Paying for demos? I’m not sure why you think there aren’t any good games on there. Halo, Starfield, Fallout, Cities Skylines, Forza, Mass Effect, Tomb Raider, Far Cry, Assassins Creed, Yakuza, Dead Space, blah blah blah.
And that’s not including all the smaller games my kids have found. Human Fall Flat, Rubber Bandits, Donut County, Frog Detective are all games we found that we otherwise would never have spent money on.
I don’t support subscription only models, but that doesn’t mean some aspects aren’t a good value.
If the games stayed I’d check it out, but having a game for a few months isn’t something I find value in, which tends to be what people I’ve spoken with about it. Especially since you don’t choose the games.

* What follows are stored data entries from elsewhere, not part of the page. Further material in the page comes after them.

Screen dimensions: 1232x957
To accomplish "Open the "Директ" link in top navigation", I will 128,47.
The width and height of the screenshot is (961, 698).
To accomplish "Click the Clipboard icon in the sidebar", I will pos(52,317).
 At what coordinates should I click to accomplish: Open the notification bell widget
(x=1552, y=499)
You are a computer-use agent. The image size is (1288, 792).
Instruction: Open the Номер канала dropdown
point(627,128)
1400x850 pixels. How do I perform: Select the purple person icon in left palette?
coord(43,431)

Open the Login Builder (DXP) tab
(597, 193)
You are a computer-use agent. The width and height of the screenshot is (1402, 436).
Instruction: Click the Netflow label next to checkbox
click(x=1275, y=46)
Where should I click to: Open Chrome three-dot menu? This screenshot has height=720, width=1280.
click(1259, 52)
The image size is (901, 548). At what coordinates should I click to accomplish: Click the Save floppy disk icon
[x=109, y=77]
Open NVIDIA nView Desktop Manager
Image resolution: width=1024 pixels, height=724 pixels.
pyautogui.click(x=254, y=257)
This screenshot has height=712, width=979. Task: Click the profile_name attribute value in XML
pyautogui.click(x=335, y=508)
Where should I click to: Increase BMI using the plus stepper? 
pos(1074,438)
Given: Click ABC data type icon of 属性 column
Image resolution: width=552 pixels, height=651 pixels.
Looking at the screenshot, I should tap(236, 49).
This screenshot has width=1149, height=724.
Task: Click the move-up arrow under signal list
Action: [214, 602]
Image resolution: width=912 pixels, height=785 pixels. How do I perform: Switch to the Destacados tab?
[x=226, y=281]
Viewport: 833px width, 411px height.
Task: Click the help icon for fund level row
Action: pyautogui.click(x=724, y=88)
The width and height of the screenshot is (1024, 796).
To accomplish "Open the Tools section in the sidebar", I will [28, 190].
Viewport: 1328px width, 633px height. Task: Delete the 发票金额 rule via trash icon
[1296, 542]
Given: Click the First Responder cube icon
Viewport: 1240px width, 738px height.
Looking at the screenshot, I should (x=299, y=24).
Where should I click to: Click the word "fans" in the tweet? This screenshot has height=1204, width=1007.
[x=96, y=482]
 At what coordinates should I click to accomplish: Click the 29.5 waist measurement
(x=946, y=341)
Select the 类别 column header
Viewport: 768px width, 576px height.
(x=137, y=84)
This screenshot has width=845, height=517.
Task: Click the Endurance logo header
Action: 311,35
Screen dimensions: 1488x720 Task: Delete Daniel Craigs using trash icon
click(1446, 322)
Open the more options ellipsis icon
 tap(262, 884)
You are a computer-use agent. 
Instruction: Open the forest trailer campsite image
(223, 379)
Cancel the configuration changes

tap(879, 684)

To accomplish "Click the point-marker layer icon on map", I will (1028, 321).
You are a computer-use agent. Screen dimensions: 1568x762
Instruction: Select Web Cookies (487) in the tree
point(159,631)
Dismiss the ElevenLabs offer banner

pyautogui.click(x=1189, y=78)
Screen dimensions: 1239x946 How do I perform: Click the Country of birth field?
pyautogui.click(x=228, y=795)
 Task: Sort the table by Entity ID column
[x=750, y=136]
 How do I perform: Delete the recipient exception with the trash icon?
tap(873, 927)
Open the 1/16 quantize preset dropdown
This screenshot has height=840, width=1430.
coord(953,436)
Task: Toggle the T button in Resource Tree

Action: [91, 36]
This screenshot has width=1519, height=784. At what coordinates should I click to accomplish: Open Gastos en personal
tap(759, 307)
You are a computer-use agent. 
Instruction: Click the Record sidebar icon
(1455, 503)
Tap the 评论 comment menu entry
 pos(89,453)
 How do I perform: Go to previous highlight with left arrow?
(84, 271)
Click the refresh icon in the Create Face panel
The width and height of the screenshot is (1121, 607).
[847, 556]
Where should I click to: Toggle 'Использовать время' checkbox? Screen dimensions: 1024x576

Also, seriously the PC app is absolutely awful. The games work worse on it than on steam. It crashes, has terrible performance, and break installs constantly.
You also can’t mod a lot of these games, which particularly on PC is a pretty large missing piece.
That’s also not to mention the cost has doubled in two years.
You’re allowed to enjoy it, but I think it’s also clear why it isn’t taking off.
My issue with getting into indie gaming is I have no idea where to start. I always end up with some frantic platformer that doesn’t do anything for me. But I just want games that aren’t a mess on release and everyone says to go indie.
I just go by reviews, usually from people I know. The only real difference between AA/A and Indie titles now really is marketing budget and size of team. Not much else is different. You also run into issues about what counts as indie now: it used to mean without a publisher, but it seems to have morphed into ‘a smaller company.’
But yeah, just look up reviews. Games like FTL, Hades, and so on tend to become known by word of mouth.